** Listed entries follows **

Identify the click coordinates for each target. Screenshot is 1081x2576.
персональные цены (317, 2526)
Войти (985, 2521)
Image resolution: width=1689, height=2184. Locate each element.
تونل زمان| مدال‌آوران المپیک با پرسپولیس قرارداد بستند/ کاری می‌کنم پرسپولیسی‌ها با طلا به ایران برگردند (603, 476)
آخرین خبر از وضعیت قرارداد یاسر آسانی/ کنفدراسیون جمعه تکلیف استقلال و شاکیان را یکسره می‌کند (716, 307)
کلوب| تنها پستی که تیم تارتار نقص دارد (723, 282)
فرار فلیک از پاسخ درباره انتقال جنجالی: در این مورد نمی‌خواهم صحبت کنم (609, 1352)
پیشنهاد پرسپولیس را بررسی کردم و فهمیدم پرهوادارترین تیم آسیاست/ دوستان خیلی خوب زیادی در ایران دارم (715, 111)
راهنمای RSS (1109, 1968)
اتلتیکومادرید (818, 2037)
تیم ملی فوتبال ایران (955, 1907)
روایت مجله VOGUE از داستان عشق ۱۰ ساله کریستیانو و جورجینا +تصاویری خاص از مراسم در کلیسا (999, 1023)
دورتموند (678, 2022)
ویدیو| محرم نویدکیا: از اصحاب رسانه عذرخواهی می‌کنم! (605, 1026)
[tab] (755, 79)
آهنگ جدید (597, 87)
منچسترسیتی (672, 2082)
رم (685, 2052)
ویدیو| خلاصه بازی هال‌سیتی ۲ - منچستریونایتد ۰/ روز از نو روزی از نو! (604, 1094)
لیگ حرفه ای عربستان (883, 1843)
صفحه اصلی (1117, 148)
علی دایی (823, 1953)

** End of Listed entries **

**Directions**
From the listing above, return the lines starting at the one with "تونل زمان| مدال‌آوران" and ending at the one with "دورتموند (678, 2022)", both kept, exactly as they appear and nothing more.

**Result**
تونل زمان| مدال‌آوران المپیک با پرسپولیس قرارداد بستند/ کاری می‌کنم پرسپولیسی‌ها با طلا به ایران برگردند (603, 476)
آخرین خبر از وضعیت قرارداد یاسر آسانی/ کنفدراسیون جمعه تکلیف استقلال و شاکیان را یکسره می‌کند (716, 307)
کلوب| تنها پستی که تیم تارتار نقص دارد (723, 282)
فرار فلیک از پاسخ درباره انتقال جنجالی: در این مورد نمی‌خواهم صحبت کنم (609, 1352)
پیشنهاد پرسپولیس را بررسی کردم و فهمیدم پرهوادارترین تیم آسیاست/ دوستان خیلی خوب زیادی در ایران دارم (715, 111)
راهنمای RSS (1109, 1968)
اتلتیکومادرید (818, 2037)
تیم ملی فوتبال ایران (955, 1907)
روایت مجله VOGUE از داستان عشق ۱۰ ساله کریستیانو و جورجینا +تصاویری خاص از مراسم در کلیسا (999, 1023)
دورتموند (678, 2022)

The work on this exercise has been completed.